SDG 9: Industry, Innovation and Infrastructure | SDG 11: Sustainable Cities and Communities
Institution: Ministry of Civil Aviation
The Ministry of Civil Aviation has inaugurated a novel fare scheme called ‘Fare Se Fursat’, implemented by Alliance Air, the government-owned regional carrier. The scheme proposes a single, fixed airfare for select routes, which will remain unchanged regardless of when a ticket is booked—even if it’s purchased on the day of departure.
This pilot scheme will run from 13 October to 31 December 2025 on certain regional routes to test its operational viability and passenger response. The move is positioned as aligned with the UDAN (Ude Desh Ka Aam Nagrik) vision: making air travel more affordable, predictable, and accessible to a wider segment of citizens.
At the launch, the Minister emphasized that the scheme is designed to eliminate last-minute fare volatility—a pain point often faced by middle and lower middle class travellers. He also noted that this aligns with the government’s broader push for democratising aviation, especially for Tier-2 and Tier-3 cities, via more stable pricing and enhanced regional connectivity.

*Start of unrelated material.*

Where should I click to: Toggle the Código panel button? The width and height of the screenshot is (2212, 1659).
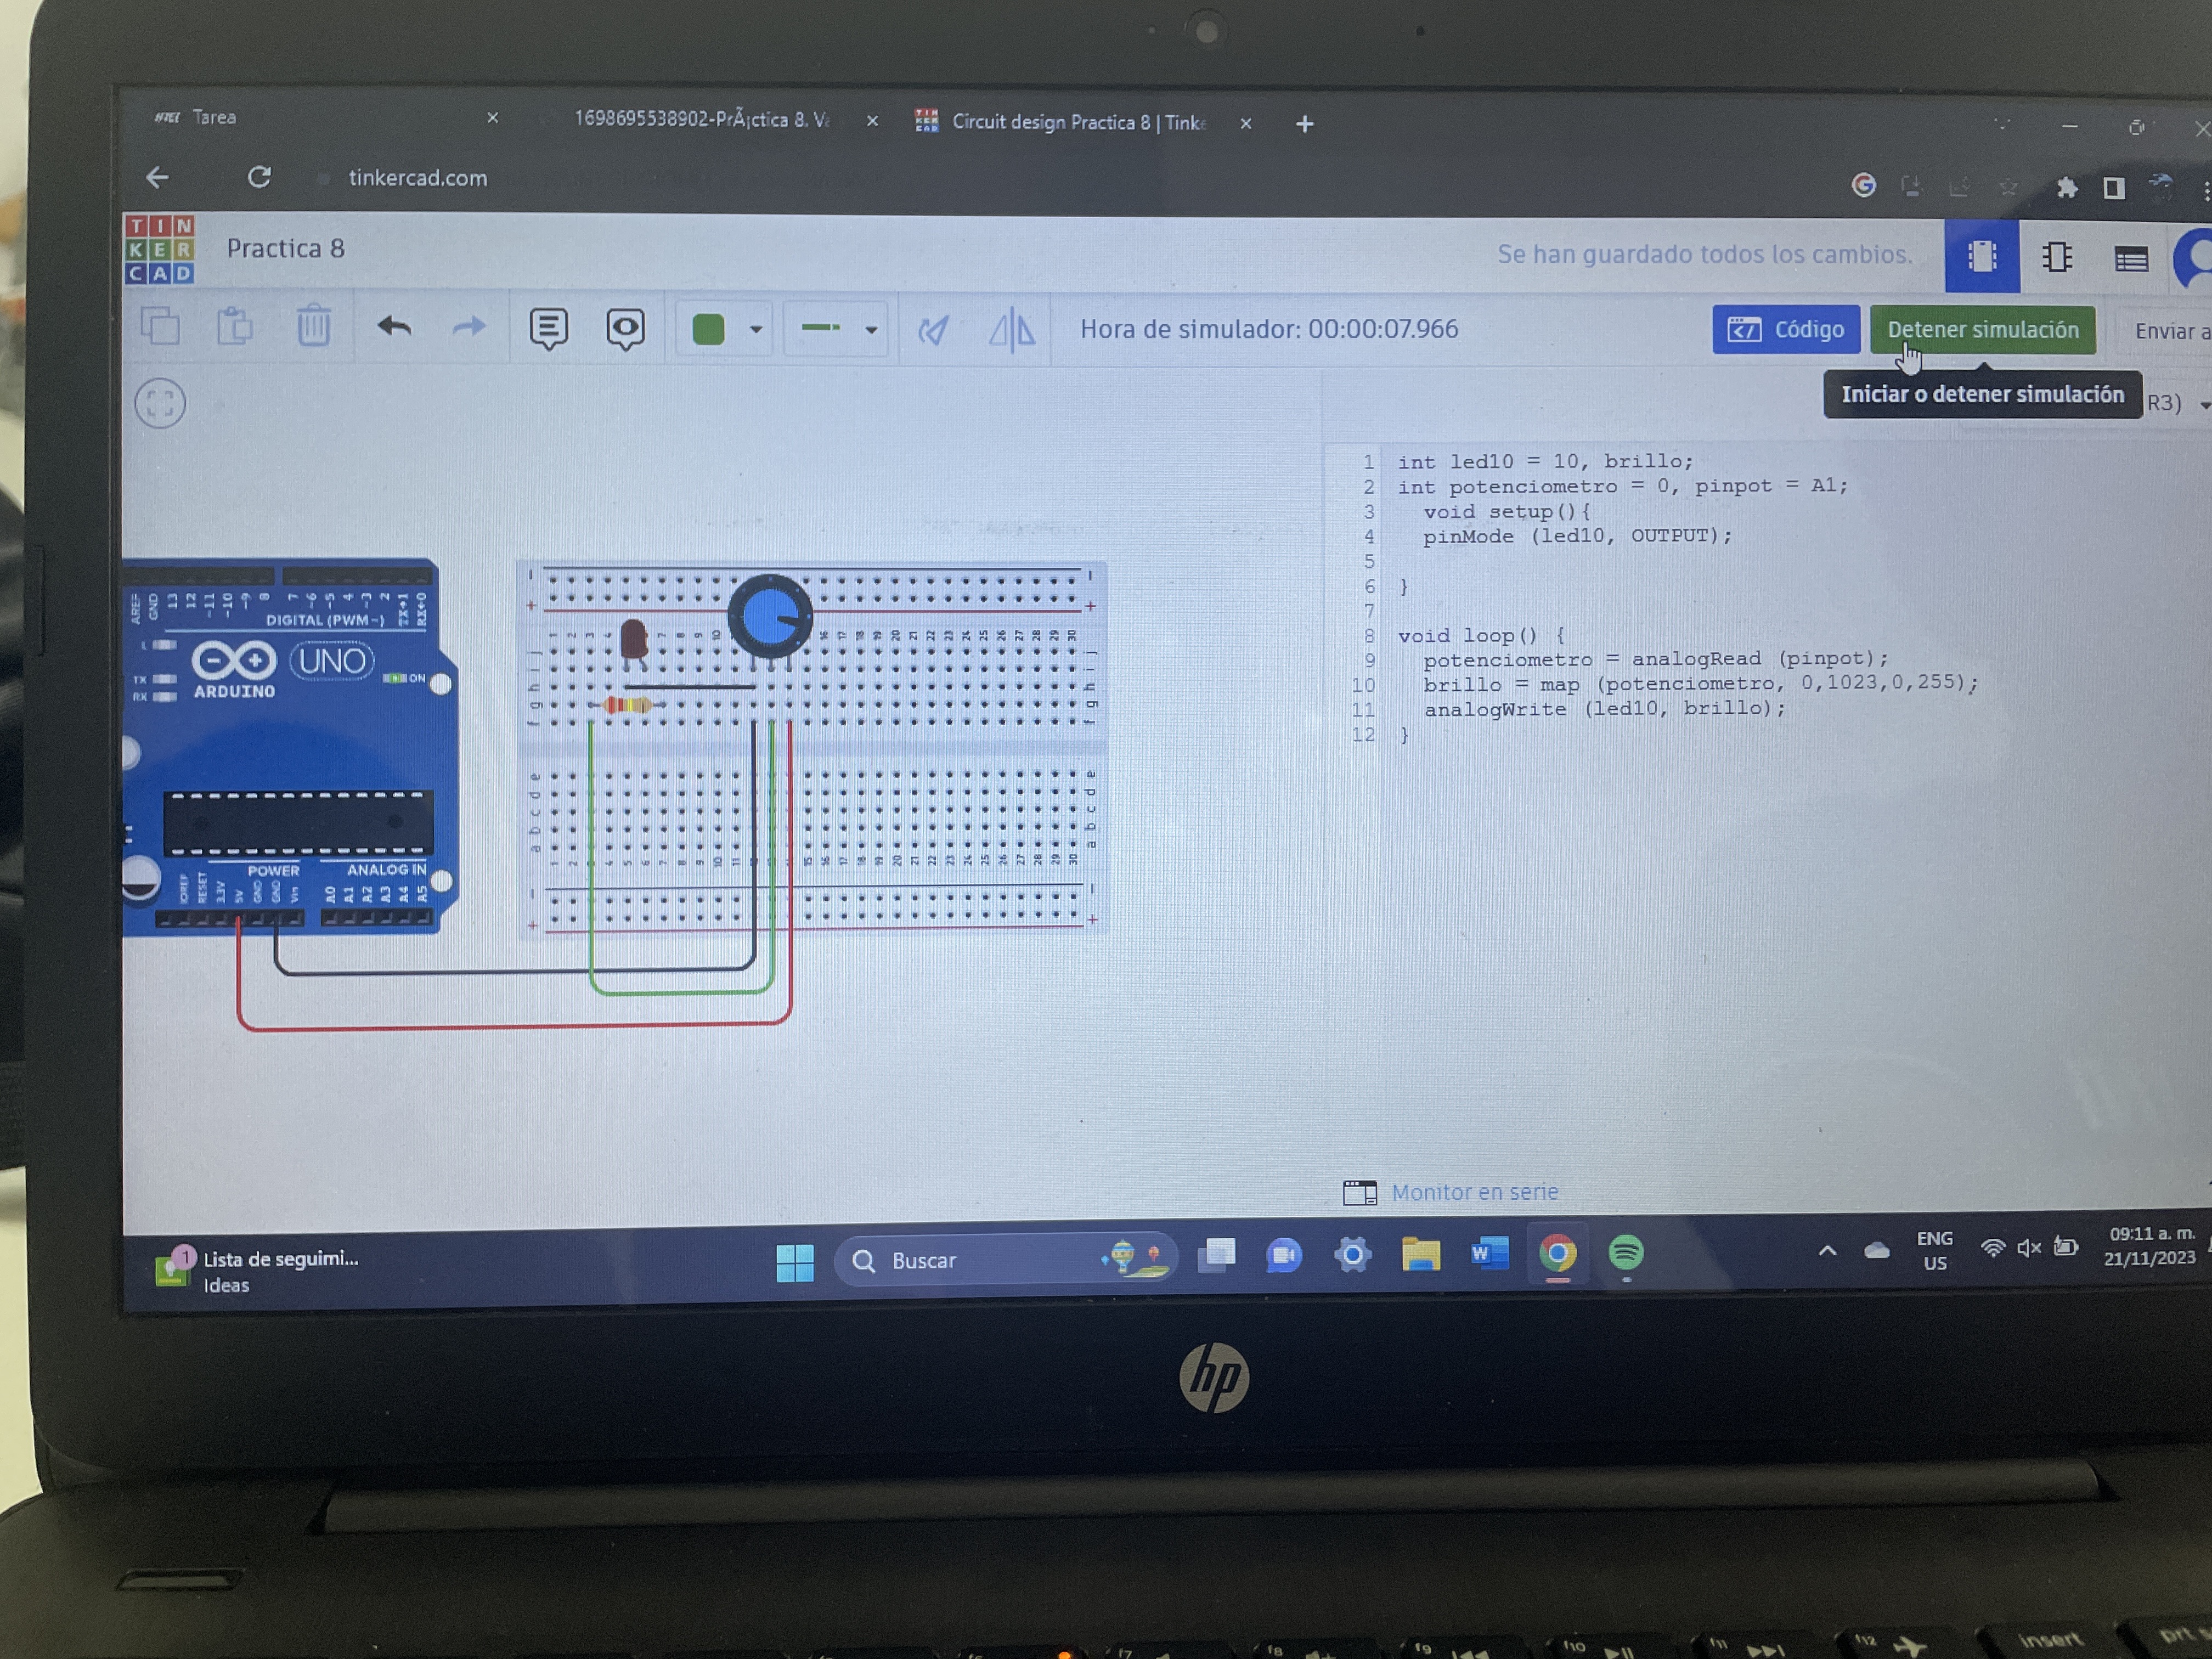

The initiative experiments with fare transparency and predictability, challenging the standard dynamic pricing model in aviation. If successful, it may influence future regulatory or pricing reforms in the commercial aviation sector, especially for regional connectivity.
Relevant Question for Policy Stakeholders: Will fixed-fare models remain financially sustainable under fluctuating demand, and can they be scaled beyond pilot routes without jeopardising airline viability?